Medical device manufacturer Boston Scientific (BSX) is a gift that just keeps on giving for a financial writer. With a long history of recalls, controversies, strategic shifts, and promising new technologies, to say nothing of a free cash history that reminds one of the Rocky Mountains, there is almost always something to say about Boston Scientific. While investors seem relieved that Boston Scientific reported a basically in-line quarter, the underlying results show that there's still a lot of work left to make this into a truly competitive company.
Low Expectations Key To A "Good" Quarter
Boston Scientific's quarter was good in the sense that expectations and reality have finally synced up, but the results weren't so good in absolute terms.
Revenue fell 3% this quarter, with CRM revenue falling another 11% and cardiovascular revenue falling 2% leading the decline. Neuromodulation was a relative bright spot (up 8%) and endosurgery did alright (up 4%).
Boston Scientific also did a little better than expected on its operating items. Gross margin slipped about a point, but actually surpassed most sell-side estimates. BSX outspent expectations on SG&A, but made up some of it with lower R&D spending. All in all, operating income fell 29%, but still exceeded expectations.
No Joy In CRM Yet
Boston Scientific's performance in CRM, particularly ICDs, is going to remain a talking point. Remember, Guidant was the #2 player when Boston Scientific bought them, but St. Jude Medical (STJ) has since surpassed them and BSX is struggling to regain momentum.
US CRM sales were down 14% this quarter, worse than St. Jude's (-7%) performance (and Medtronic (MDT) won't report for a while). ICD revenue fell 12% (St. Jude's fell 2%), indicating that BSX continues to lose share despite some controversy with St. Jude's leads.
BSX isn't giving up the ship yet. Earlier in the quarter, the company exercised its option to buy Cameron Health - a small development-stage company with a leadless sub-q ICD about to go in front of the FDA. Data on this device has been mixed, but there's a definite niche out there (maybe 10%-15% of the present ICD market) for patients who can't, for whatever reasons, tolerate the transvenous leads that conventional ICDs require.

ACTIVITY
Rewrite the stretch of the Boston Scientific article from "No Joy In CRM" through "St. Jude's leads.", changing "Guidant" to "the acquired company".

SUPPLIED DATA
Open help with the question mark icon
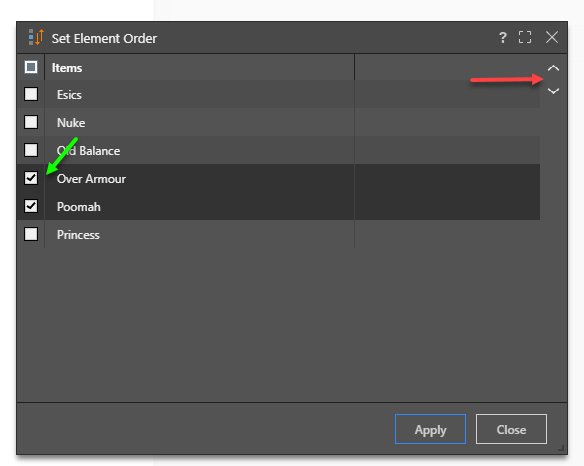The width and height of the screenshot is (584, 466). (502, 38)
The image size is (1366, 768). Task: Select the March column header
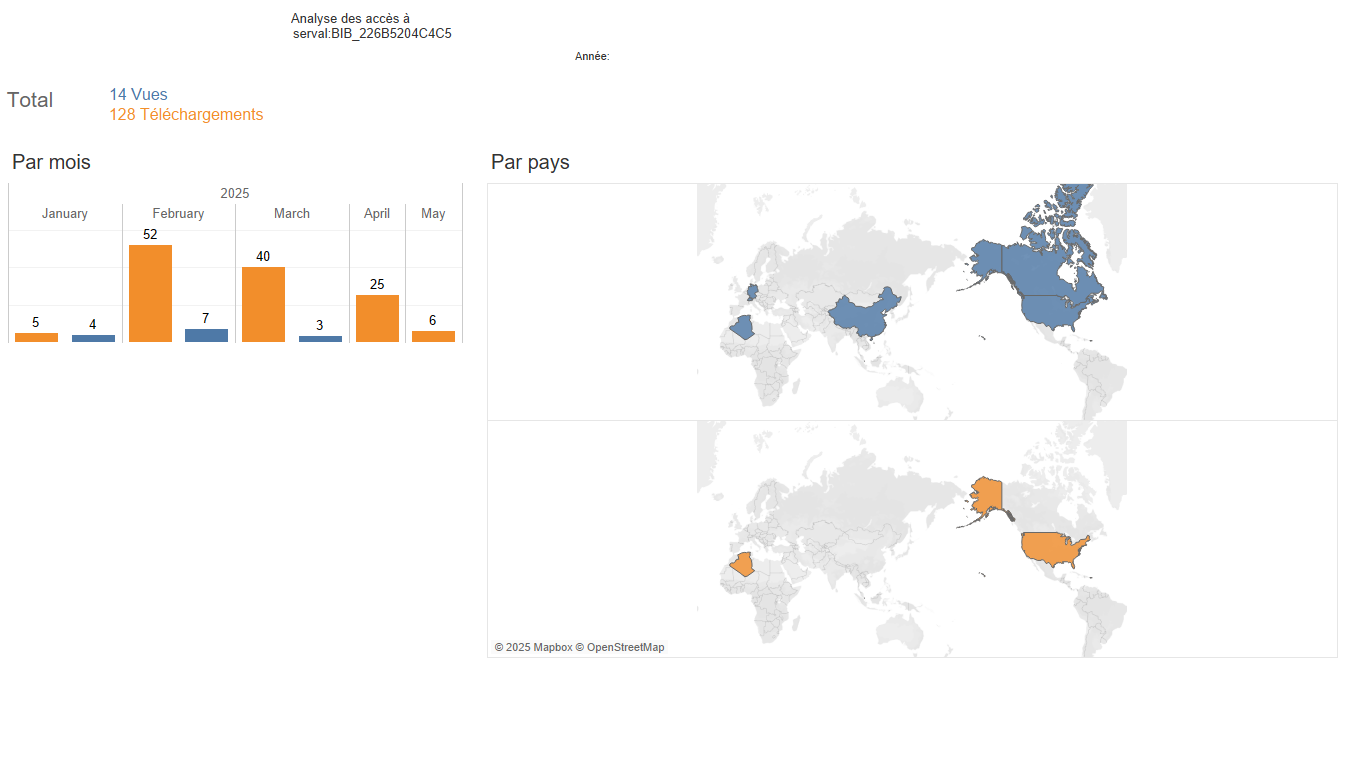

COMPLETED EXERCISE
No Joy In CRM Yet
Boston Scientific's performance in CRM, particularly ICDs, is going to remain a talking point. Remember, the acquired company was the #2 player when Boston Scientific bought them, but St. Jude Medical (STJ) has since surpassed them and BSX is struggling to regain momentum.
US CRM sales were down 14% this quarter, worse than St. Jude's (-7%) performance (and Medtronic (MDT) won't report for a while). ICD revenue fell 12% (St. Jude's fell 2%), indicating that BSX continues to lose share despite some controversy with St. Jude's leads.